South Asian Yards Break 85 Pct of End-of-Life Ships in 3Q

Image Courtesy: NGO Shipbreaking Platform

Out of the 144 end-of-life ships which were sold for breaking in the third quarter of 2016, 85 percent ended up on South Asian beaches, according to the data collected and analysed by the NGO Shipbreaking Platform.

This percentage of shipbreaking activities in Bangladesh, Pakistan and India made this quarter “one of the worst in the last years in terms of the small percentage of ships recycled in non-­beaching yards,” the Platform said.

Out of 122 vessels that reached the shores of India, Pakistan and Bangladesh this quarter, bulk carriers counted the highest number, adding 41 ships to the total of 293 bulk carriers broken so far this year.

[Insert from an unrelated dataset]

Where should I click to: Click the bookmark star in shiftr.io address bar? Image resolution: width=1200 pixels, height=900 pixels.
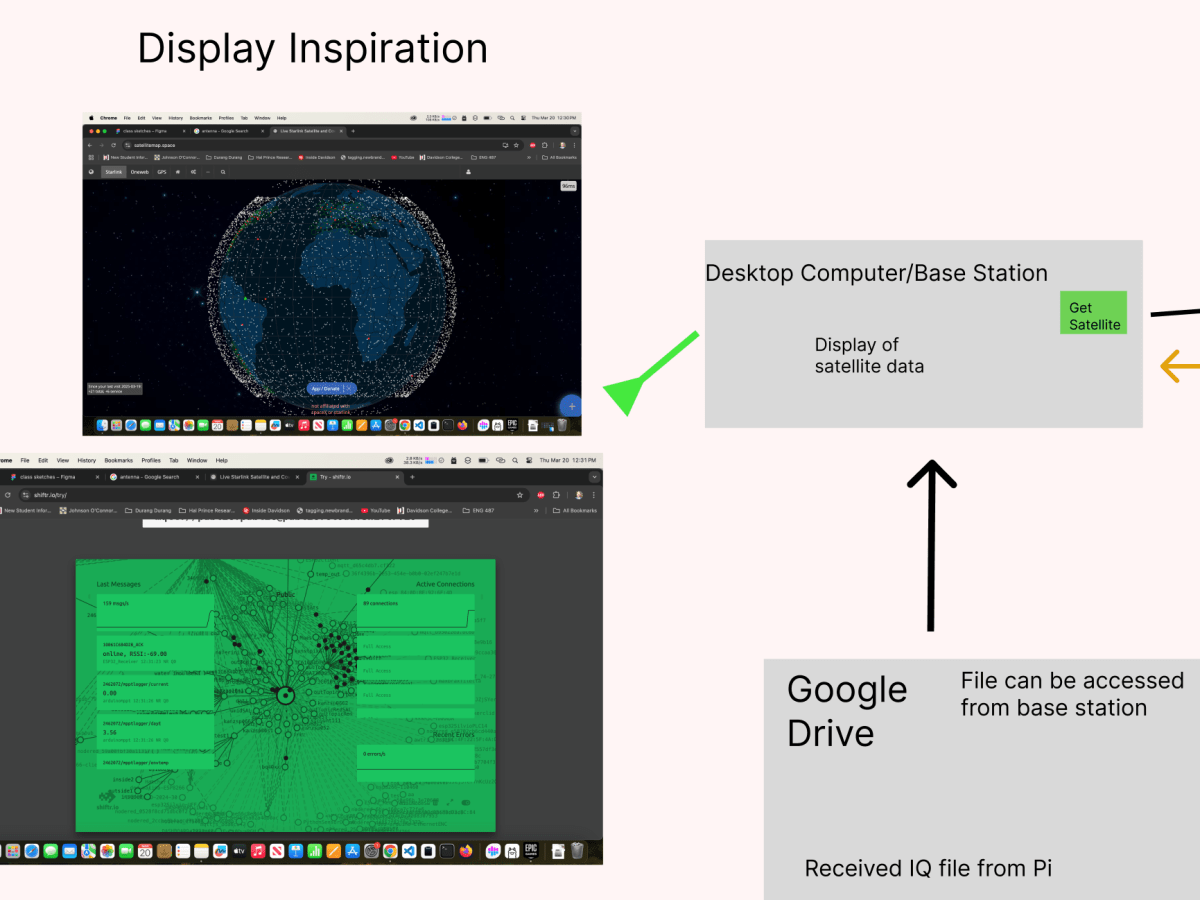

India was the preferred final destination between July and September 2016.

EU­-based shipping companies were the last beneficial owners of 52 ships sold to South Asia in the third quarter of 2016. For the first time, German owners topped the list with 25 ships sold to South Asian breakers, followed by Greek owners that sold 17.

Chinese and South Korean owners also rank high on the list all selling several vessels to Bangladesh.

Image Courtesy: NGO Shipbreaking Platform
Image Courtesy: NGO Shipbreaking Platform

Whilst grey and black listed flags, such as Comoros and St Kitts and Nevis, continue to be particularly popular for end-of-life ships, also ships registered under the flags of Germany, Malta and Sweden ended up on the South Asian beaches.

The new EU Regulation on Ship Recycling will prohibit the dismantling of EU-­flagged ships in substandard yards. However, by flagging out to a non-­EU flag before selling the ship for scrap, ship owners can easily circumvent EU law, NGO Shipbreaking Platform said.

40 ships, including two Cyprus flagged ships, one German and one Greek flagged ships, changed their flag just weeks before hitting the beach.

During the three-month period, three fatal accidents and one injury were recorded in Chittagong. Another fatal accident occurred at a yard in Alang, India, when a worker fell into a tank, according to the Platform.

However, November was marked by an explosion at Pakistan’s Gadani shipbreaking yard, which took the lives of at least 26 people, while over 60 workers were injured. Following the incident aboard an oil tanker which was being dismantled at the yard, all shipbreaking activities were suspended in Gadani while investigations are underway.